Ist ein Vergütungsanspruch aufgrund des
Eintritts der Festsetzungsverjährung nach § 47 AO
erloschen, kommt eine rückwirkende Anwendung von § 171
Abs. 3 AO nicht mehr in Betracht. Wie bereits ausgeführt,
gehört die Festsetzungsfrist zu den nicht
wiedereinsetzungsfähigen Fristen. Daher scheidet auch eine
Wiedereinsetzung in die Ablaufhemmung nach § 171 Abs. 3 AO
aus. Ein Antrag auf Wiedereinsetzung in den vorigen Stand nach
§ 110 Abs. 1 AO wegen Versäumung einer zur Ablaufhemmung
führenden Antragsfrist geht somit in den Fällen ins
Leere, in denen die Festsetzungsfrist bereits abgelaufen und der
geltend gemachte Anspruch erloschen ist.
3. Dieses Ergebnis begegnet keinen
verfassungsrechtlichen Bedenken. Insbesondere ist der Gesetzgeber
nicht daran gehindert, eine gesetzliche Antragsfrist so zu
bemessen, dass ihr Ablauf mit dem Ablauf der Festsetzungsfrist
zusammenfällt.
Bei der Ausgestaltung von Verwaltungsverfahren
kommt dem Gesetzgeber eine weite Gestaltungsfreiheit zu,
insbesondere der Vorrang, zwischen Erfordernissen der
Rechtssicherheit und der Herstellung der Gerechtigkeit im
Einzelfall abzuwägen (BVerfG-Beschluss vom 20.4.1982 2 BvL
26/81, BVerfGE 60, 253, 268). Unter Berücksichtigung dieses
Grundsatzes begegnet die Normierung nicht
wiedereinsetzungsfähiger Festsetzungsfristen (§ 169 Abs.

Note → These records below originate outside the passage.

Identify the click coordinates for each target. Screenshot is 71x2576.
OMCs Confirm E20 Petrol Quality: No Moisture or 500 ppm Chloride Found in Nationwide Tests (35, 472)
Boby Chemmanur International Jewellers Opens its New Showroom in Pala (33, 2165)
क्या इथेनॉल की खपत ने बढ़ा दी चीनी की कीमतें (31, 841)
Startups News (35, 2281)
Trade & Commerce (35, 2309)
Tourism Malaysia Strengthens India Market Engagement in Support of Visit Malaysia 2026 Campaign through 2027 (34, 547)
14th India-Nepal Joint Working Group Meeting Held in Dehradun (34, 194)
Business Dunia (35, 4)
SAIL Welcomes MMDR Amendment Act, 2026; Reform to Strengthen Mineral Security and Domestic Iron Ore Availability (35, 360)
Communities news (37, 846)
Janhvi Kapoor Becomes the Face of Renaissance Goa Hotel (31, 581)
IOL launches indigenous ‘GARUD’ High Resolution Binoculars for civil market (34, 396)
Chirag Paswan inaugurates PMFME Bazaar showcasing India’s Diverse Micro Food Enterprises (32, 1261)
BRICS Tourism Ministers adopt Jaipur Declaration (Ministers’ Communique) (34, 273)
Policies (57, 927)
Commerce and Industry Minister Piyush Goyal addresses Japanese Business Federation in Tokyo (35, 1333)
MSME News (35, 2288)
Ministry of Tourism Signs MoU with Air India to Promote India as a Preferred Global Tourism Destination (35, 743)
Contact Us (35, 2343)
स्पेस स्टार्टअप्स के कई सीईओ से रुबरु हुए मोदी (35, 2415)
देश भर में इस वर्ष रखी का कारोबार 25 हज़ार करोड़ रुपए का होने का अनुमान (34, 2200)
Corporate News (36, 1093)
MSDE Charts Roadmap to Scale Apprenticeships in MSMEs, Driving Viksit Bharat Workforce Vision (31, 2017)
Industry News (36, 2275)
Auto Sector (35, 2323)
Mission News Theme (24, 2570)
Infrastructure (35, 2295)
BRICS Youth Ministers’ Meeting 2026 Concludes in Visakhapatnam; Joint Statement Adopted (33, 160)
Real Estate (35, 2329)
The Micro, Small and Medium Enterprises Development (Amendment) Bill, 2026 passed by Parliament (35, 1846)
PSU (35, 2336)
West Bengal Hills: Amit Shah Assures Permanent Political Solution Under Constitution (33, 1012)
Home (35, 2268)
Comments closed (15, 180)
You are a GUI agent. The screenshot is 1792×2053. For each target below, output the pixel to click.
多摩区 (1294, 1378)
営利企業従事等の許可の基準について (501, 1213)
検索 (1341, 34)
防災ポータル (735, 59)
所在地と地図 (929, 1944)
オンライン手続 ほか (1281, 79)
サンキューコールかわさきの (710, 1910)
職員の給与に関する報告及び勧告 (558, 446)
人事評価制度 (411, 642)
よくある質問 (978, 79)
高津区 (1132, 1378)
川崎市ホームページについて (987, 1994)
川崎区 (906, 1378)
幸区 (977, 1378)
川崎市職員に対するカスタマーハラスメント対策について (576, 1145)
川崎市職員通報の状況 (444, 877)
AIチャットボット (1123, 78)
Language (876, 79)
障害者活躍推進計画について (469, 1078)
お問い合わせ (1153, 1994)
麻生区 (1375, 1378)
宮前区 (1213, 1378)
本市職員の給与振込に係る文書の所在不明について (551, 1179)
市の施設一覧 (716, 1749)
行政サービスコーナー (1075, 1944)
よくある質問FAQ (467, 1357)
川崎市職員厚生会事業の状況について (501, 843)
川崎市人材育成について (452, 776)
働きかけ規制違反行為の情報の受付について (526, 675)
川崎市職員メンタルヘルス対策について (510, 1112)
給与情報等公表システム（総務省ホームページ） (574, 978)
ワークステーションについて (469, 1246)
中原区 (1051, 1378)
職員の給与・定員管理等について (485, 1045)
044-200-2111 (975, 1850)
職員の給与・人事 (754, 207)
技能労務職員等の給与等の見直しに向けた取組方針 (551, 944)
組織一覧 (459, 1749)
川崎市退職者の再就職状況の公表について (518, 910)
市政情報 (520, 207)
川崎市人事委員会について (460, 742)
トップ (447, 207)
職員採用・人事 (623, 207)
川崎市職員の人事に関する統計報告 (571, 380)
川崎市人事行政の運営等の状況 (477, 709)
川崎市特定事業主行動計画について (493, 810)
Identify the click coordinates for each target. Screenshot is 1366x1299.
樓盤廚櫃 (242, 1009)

2 AO) keinen verfassungsrechtlichen Bedenken. Denn diese Fristen
dienen der Rechtssicherheit und dem Rechtsfrieden; sie
gewährleisten damit die Durchsetzung des Rechtsstaatsprinzips.
Diese Zielsetzung legitimiert zugleich eine Beschränkung der
in § 171 Abs. 3 AO eröffneten Möglichkeit, den
Ablauf der Verjährungsfrist zu hemmen. Nur für den Fall,
dass der Antrag vor Ablauf der Festsetzungsverjährungsfrist
gestellt worden ist, tritt nach dem eindeutigen Wortlaut der
gesetzlichen Bestimmung eine Hemmung des Fristablaufs ein.
Da das FG zu einem von der Rechtsauffassung
des Senats abweichenden Ergebnis gelangt ist, war das
erstinstanzliche Urteil aufzuheben. Die Sache ist spruchreif. Das
HZA hat den Antrag auf Wiedereinsetzung in den vorigen Stand und
die Vergütung der Stromsteuer für das Jahr 2004 zu Recht
abgelehnt. Die Klage ist daher abzuweisen.